(Click-target data)
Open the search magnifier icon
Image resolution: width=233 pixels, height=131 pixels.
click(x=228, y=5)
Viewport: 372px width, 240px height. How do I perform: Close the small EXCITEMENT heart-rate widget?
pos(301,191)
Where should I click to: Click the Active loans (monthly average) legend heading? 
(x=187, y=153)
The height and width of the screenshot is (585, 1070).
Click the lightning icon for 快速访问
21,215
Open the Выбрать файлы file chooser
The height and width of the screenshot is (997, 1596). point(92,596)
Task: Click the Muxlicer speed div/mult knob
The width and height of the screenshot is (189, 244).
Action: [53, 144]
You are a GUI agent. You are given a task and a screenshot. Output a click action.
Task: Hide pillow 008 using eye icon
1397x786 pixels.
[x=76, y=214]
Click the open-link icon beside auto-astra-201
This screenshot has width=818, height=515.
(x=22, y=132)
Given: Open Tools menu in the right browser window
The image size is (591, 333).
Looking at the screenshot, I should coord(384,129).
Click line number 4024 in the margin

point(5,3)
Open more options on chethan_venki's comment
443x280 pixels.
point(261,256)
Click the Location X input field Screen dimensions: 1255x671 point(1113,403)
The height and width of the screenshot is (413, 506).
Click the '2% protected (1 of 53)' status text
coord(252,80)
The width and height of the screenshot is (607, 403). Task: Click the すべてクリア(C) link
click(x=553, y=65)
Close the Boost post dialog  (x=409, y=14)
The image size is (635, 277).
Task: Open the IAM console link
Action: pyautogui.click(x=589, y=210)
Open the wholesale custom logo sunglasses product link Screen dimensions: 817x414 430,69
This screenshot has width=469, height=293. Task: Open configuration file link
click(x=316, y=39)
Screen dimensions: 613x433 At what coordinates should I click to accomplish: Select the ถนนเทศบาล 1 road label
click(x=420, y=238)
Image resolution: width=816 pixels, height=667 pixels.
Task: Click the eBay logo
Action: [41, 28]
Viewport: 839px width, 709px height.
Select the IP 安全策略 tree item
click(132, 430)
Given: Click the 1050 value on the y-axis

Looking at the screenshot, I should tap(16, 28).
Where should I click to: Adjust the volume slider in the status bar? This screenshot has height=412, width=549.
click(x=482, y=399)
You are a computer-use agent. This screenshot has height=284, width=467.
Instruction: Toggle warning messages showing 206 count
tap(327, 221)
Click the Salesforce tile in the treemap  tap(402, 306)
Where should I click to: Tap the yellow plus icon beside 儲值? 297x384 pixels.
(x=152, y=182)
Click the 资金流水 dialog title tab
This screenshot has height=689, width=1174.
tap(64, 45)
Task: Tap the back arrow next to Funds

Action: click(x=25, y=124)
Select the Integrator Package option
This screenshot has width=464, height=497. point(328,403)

* _DIRECTION_
Reproduce every line of the records above without any changes.

* _COMPLETE ANSWER_
Open the search magnifier icon
Image resolution: width=233 pixels, height=131 pixels.
click(x=228, y=5)
Viewport: 372px width, 240px height. How do I perform: Close the small EXCITEMENT heart-rate widget?
pos(301,191)
Where should I click to: Click the Active loans (monthly average) legend heading? 
(x=187, y=153)
The height and width of the screenshot is (585, 1070).
Click the lightning icon for 快速访问
21,215
Open the Выбрать файлы file chooser
The height and width of the screenshot is (997, 1596). point(92,596)
Task: Click the Muxlicer speed div/mult knob
The width and height of the screenshot is (189, 244).
Action: [53, 144]
You are a GUI agent. You are given a task and a screenshot. Output a click action.
Task: Hide pillow 008 using eye icon
1397x786 pixels.
[x=76, y=214]
Click the open-link icon beside auto-astra-201
This screenshot has width=818, height=515.
(x=22, y=132)
Given: Open Tools menu in the right browser window
The image size is (591, 333).
Looking at the screenshot, I should coord(384,129).
Click line number 4024 in the margin

point(5,3)
Open more options on chethan_venki's comment
443x280 pixels.
point(261,256)
Click the Location X input field Screen dimensions: 1255x671 point(1113,403)
The height and width of the screenshot is (413, 506).
Click the '2% protected (1 of 53)' status text
coord(252,80)
The width and height of the screenshot is (607, 403). Task: Click the すべてクリア(C) link
click(x=553, y=65)
Close the Boost post dialog  (x=409, y=14)
The image size is (635, 277).
Task: Open the IAM console link
Action: pyautogui.click(x=589, y=210)
Open the wholesale custom logo sunglasses product link Screen dimensions: 817x414 430,69
This screenshot has width=469, height=293. Task: Open configuration file link
click(x=316, y=39)
Screen dimensions: 613x433 At what coordinates should I click to accomplish: Select the ถนนเทศบาล 1 road label
click(x=420, y=238)
Image resolution: width=816 pixels, height=667 pixels.
Task: Click the eBay logo
Action: [41, 28]
Viewport: 839px width, 709px height.
Select the IP 安全策略 tree item
click(132, 430)
Given: Click the 1050 value on the y-axis

Looking at the screenshot, I should tap(16, 28).
Where should I click to: Adjust the volume slider in the status bar? This screenshot has height=412, width=549.
click(x=482, y=399)
You are a computer-use agent. This screenshot has height=284, width=467.
Instruction: Toggle warning messages showing 206 count
tap(327, 221)
Click the Salesforce tile in the treemap  tap(402, 306)
Where should I click to: Tap the yellow plus icon beside 儲值? 297x384 pixels.
(x=152, y=182)
Click the 资金流水 dialog title tab
This screenshot has height=689, width=1174.
tap(64, 45)
Task: Tap the back arrow next to Funds

Action: click(x=25, y=124)
Select the Integrator Package option
This screenshot has width=464, height=497. point(328,403)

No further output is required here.